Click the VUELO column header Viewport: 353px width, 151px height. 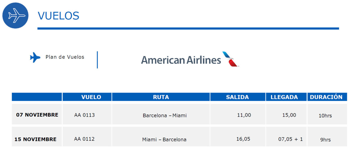pos(91,97)
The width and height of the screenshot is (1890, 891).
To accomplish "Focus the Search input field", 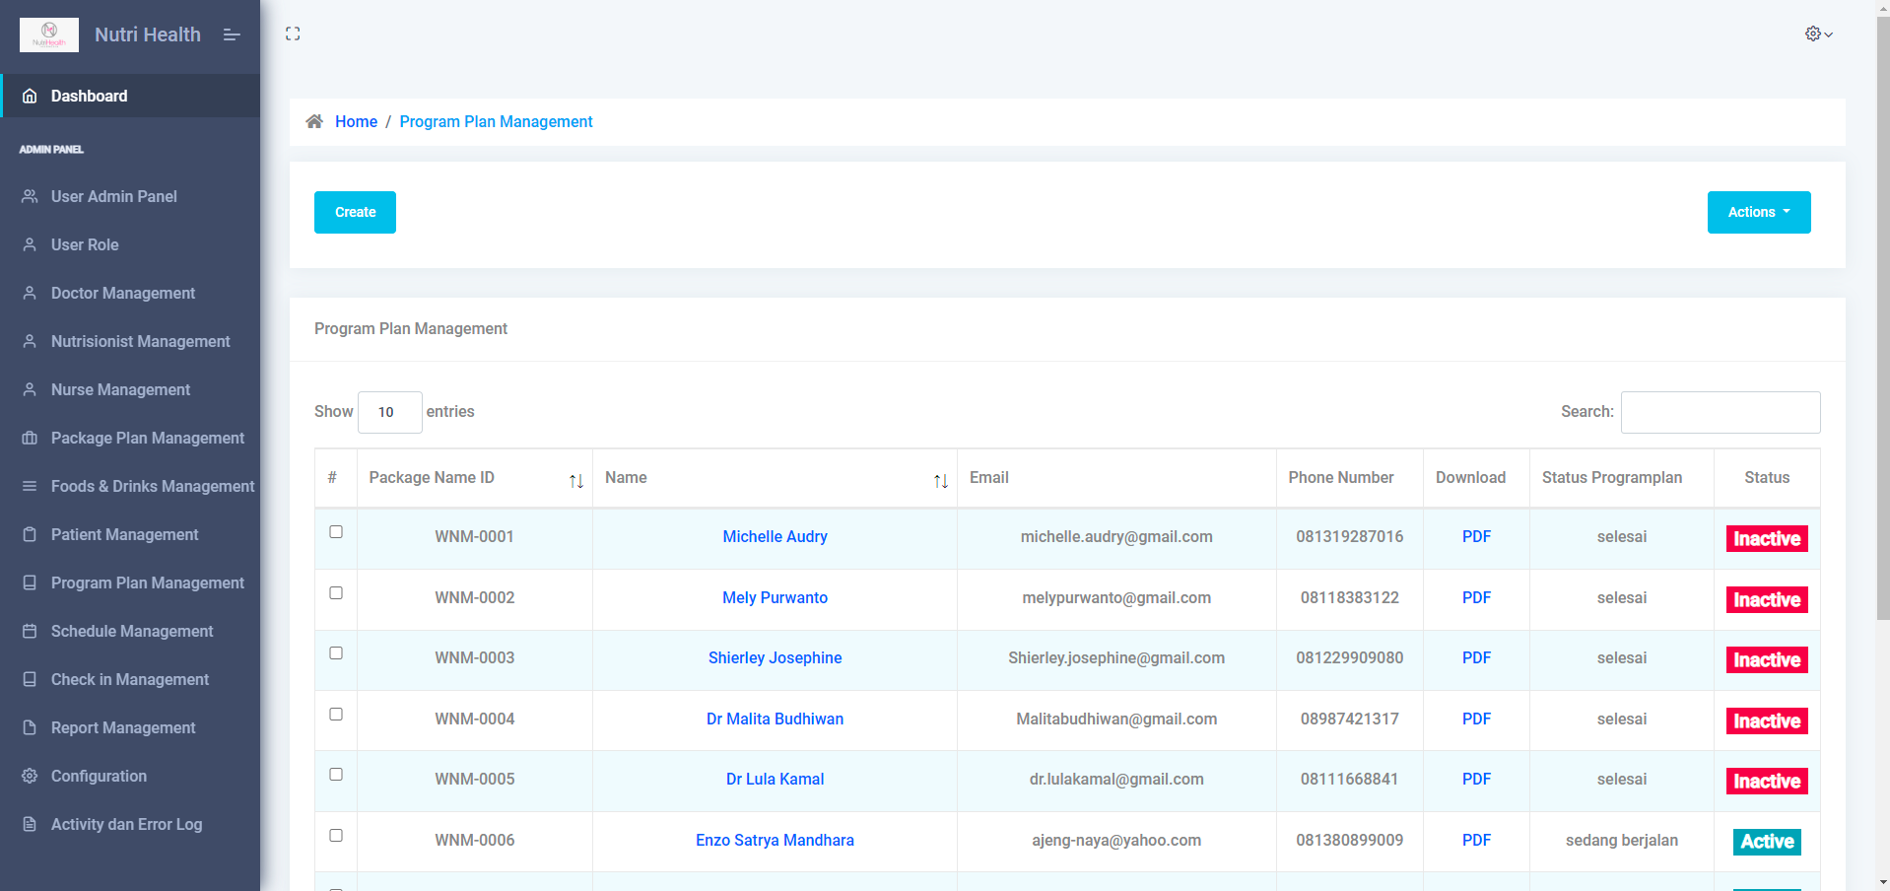I will (1720, 412).
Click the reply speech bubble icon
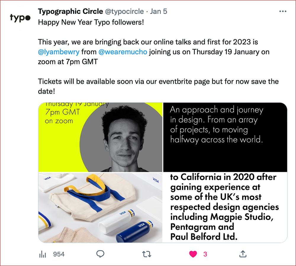This screenshot has height=266, width=296. click(x=100, y=254)
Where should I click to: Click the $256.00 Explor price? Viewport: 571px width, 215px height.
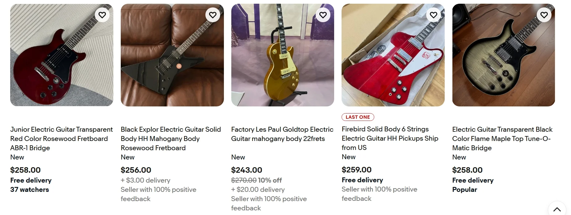(x=136, y=170)
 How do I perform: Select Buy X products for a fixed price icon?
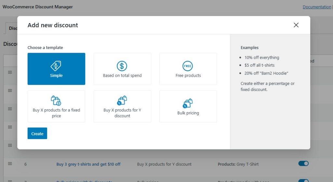[x=56, y=100]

+ + + +

What is needed is an exact restatement of every line from the one containing "How do I perform: Select" through the last line of the records, pictures left out.

* [Solved exercise]
 How do I perform: Select Buy X products for a fixed price icon?
[x=56, y=100]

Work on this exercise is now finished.